> _Document text_:
• • • • • • •
JOURNAL ARTICLE
REVIEW

Primary anastomosis or Hartmann's procedure for patients with diverticular peritonitis? A systematic review

Leon Salem, David R Flum
Diseases of the Colon and Rectum 2004, 47 (11): 1953-64
15622591

PURPOSE: This systematic literature review was designed to summarize and compare the reported outcomes of one-stage and two-stage operations for the treatment of perforated diverticulitis with peritonitis.

METHODS: This review identified 98 published studies (1957-2003) dealing with the surgical management of perforated diverticulitis with peritonitis, either with primary resection and anastomosis or with the Hartmann's procedure. Aggregated results of adverse outcomes were calculated but statistical comparisons were not appropriate because of data and design heterogeneity.
• • • • • • •
> _Data records_:
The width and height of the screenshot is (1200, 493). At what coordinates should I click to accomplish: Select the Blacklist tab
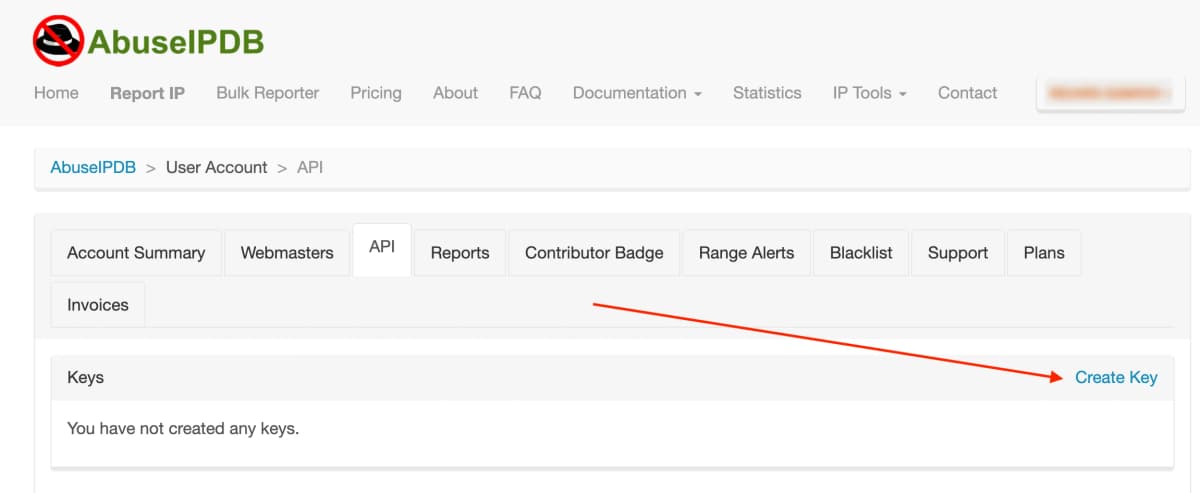click(x=861, y=253)
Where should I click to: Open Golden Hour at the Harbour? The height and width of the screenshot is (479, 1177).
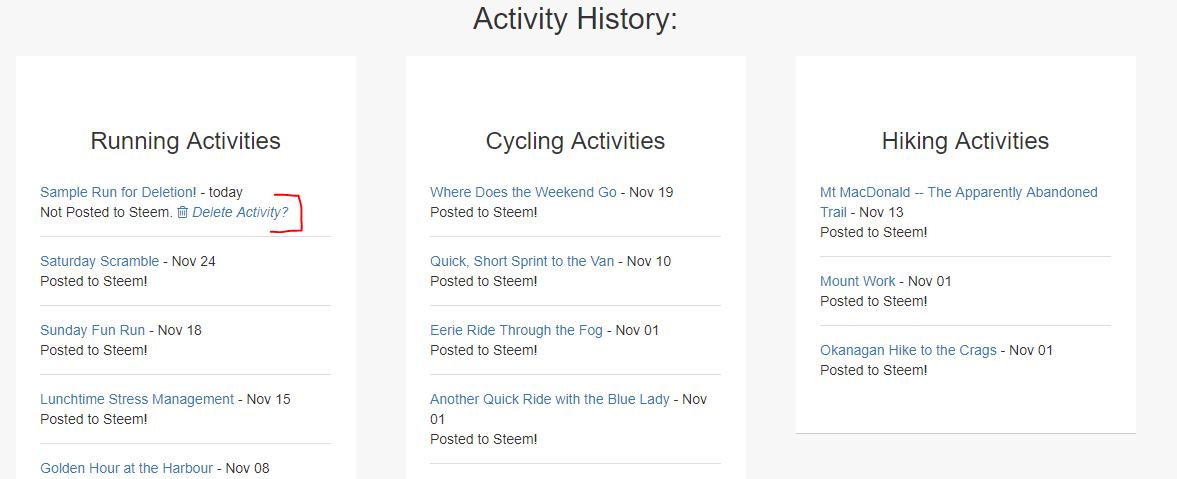point(126,468)
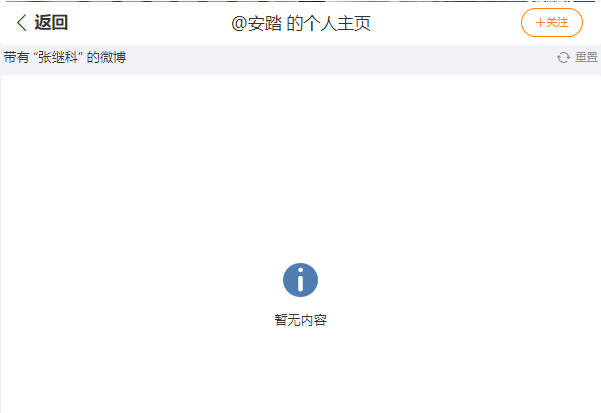601x413 pixels.
Task: Click the white header bar beside 返回
Action: click(149, 23)
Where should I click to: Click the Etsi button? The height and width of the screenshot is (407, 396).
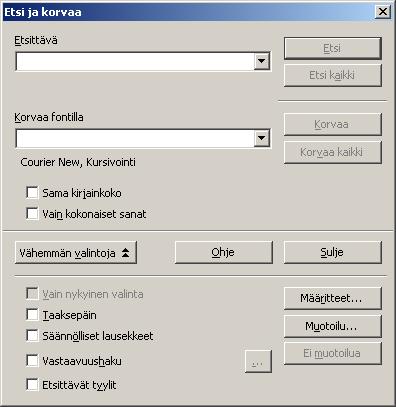point(333,48)
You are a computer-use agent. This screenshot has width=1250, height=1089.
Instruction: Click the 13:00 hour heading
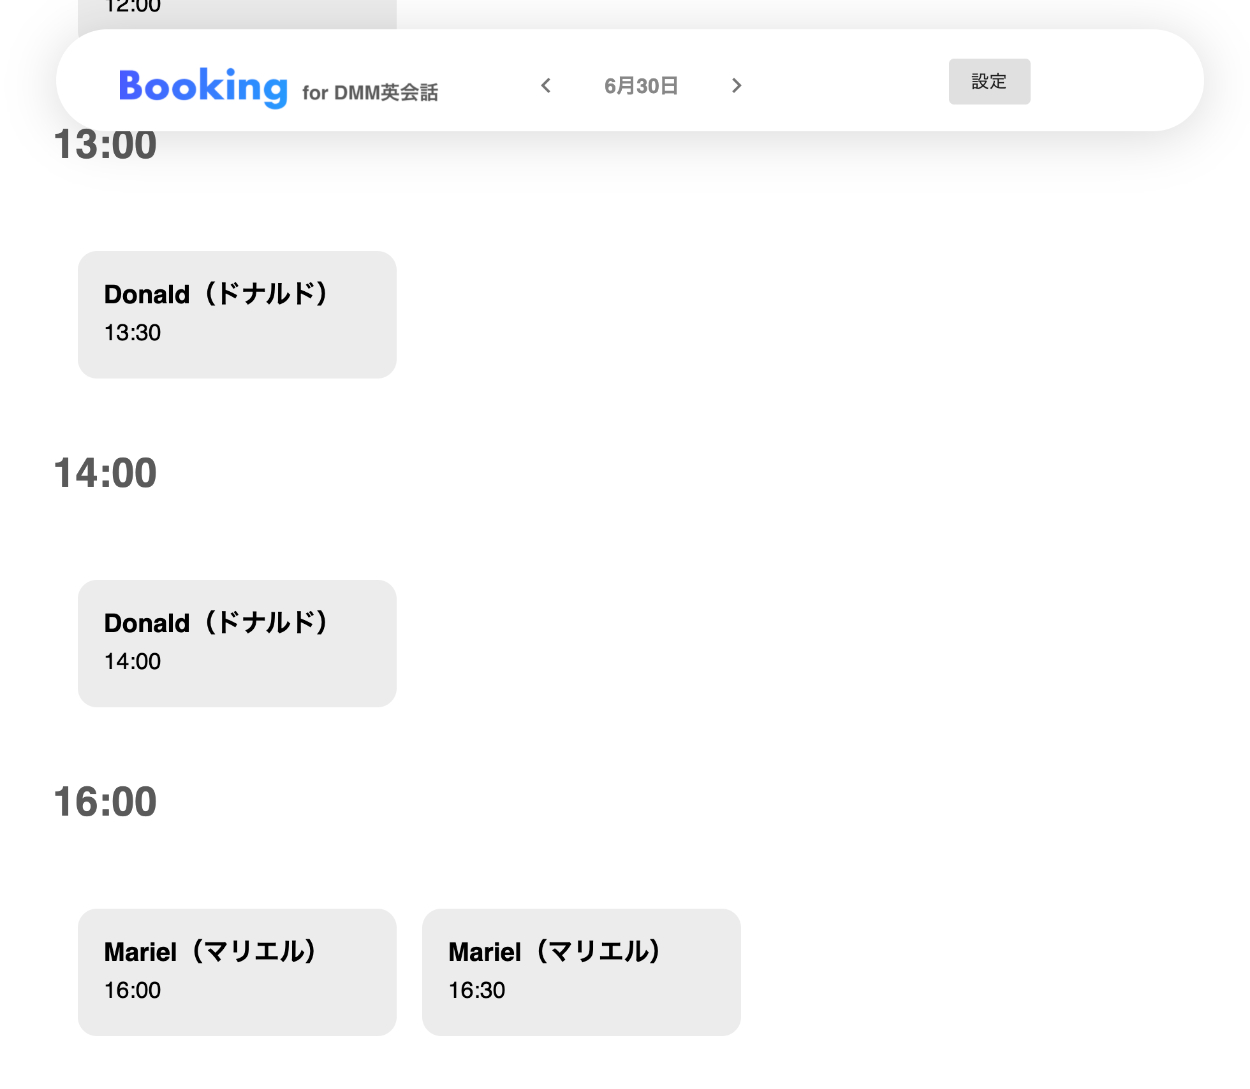105,146
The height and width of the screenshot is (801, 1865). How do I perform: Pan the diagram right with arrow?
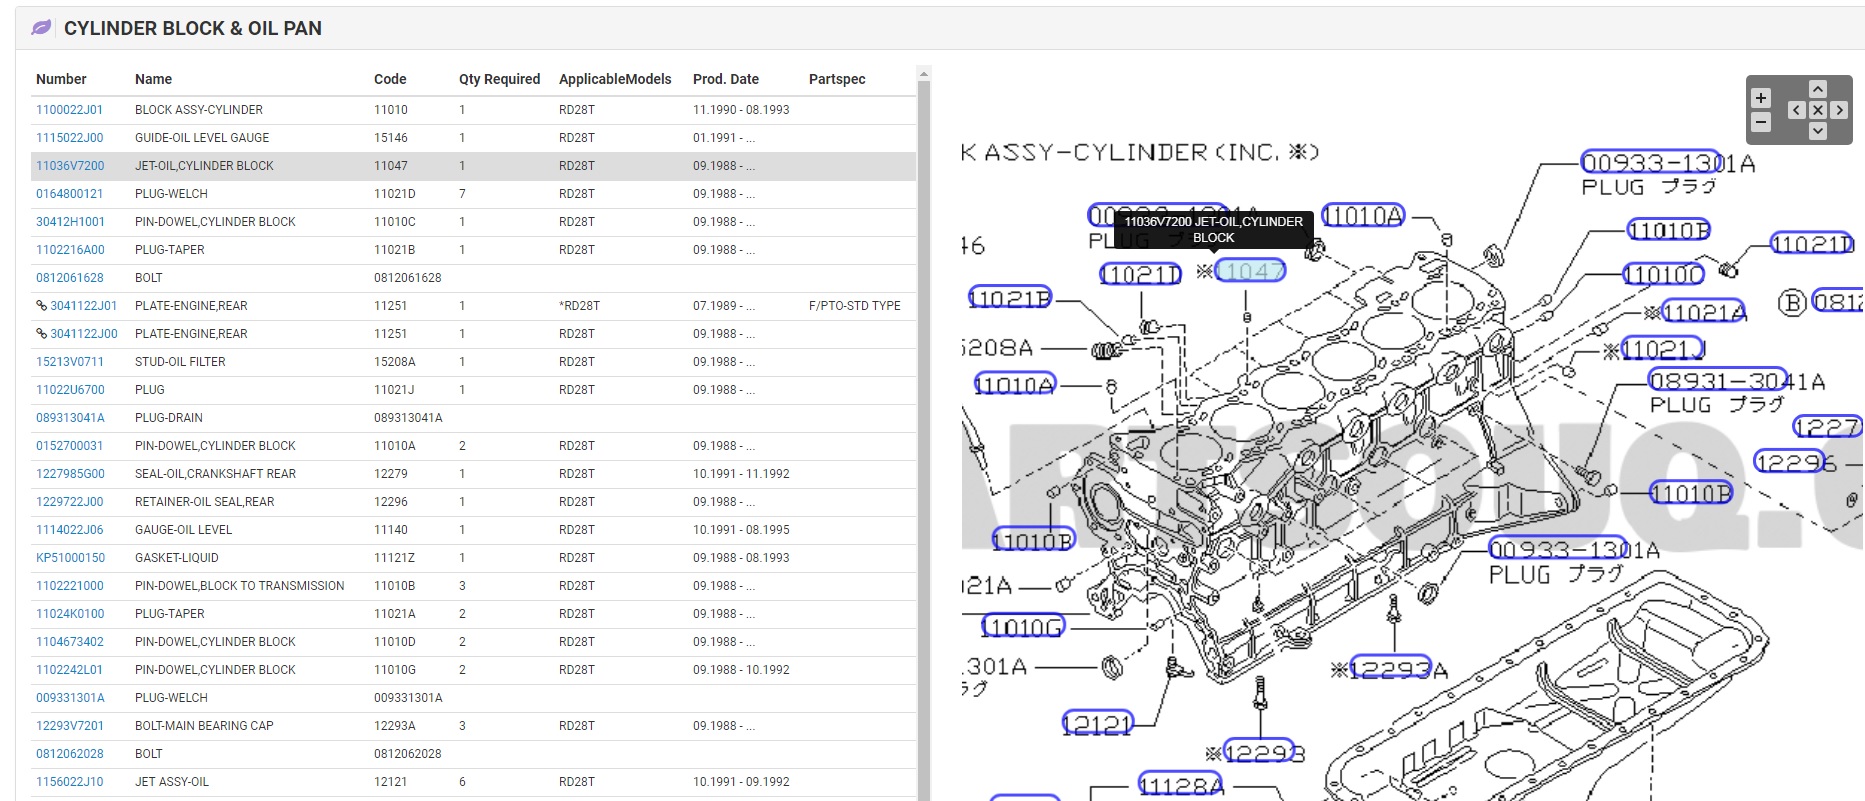[x=1839, y=110]
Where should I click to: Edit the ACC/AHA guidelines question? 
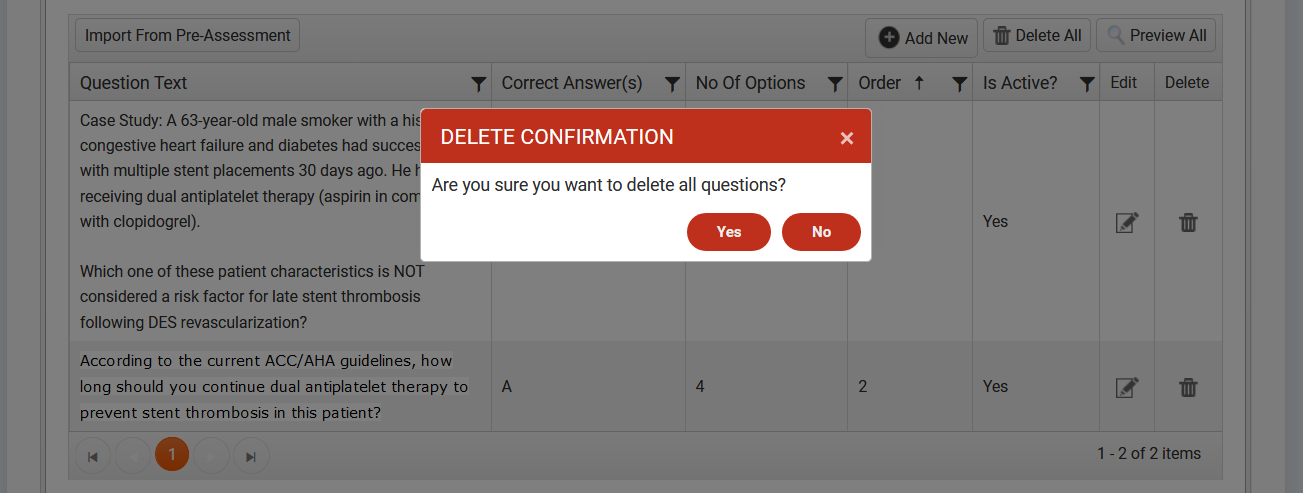pos(1127,387)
• • • • • • •
> _Task directions_: According to the abstract, how many published studies did the review identify? Use only the abstract to answer, not the records.

> _Expected answer_: 98 published studies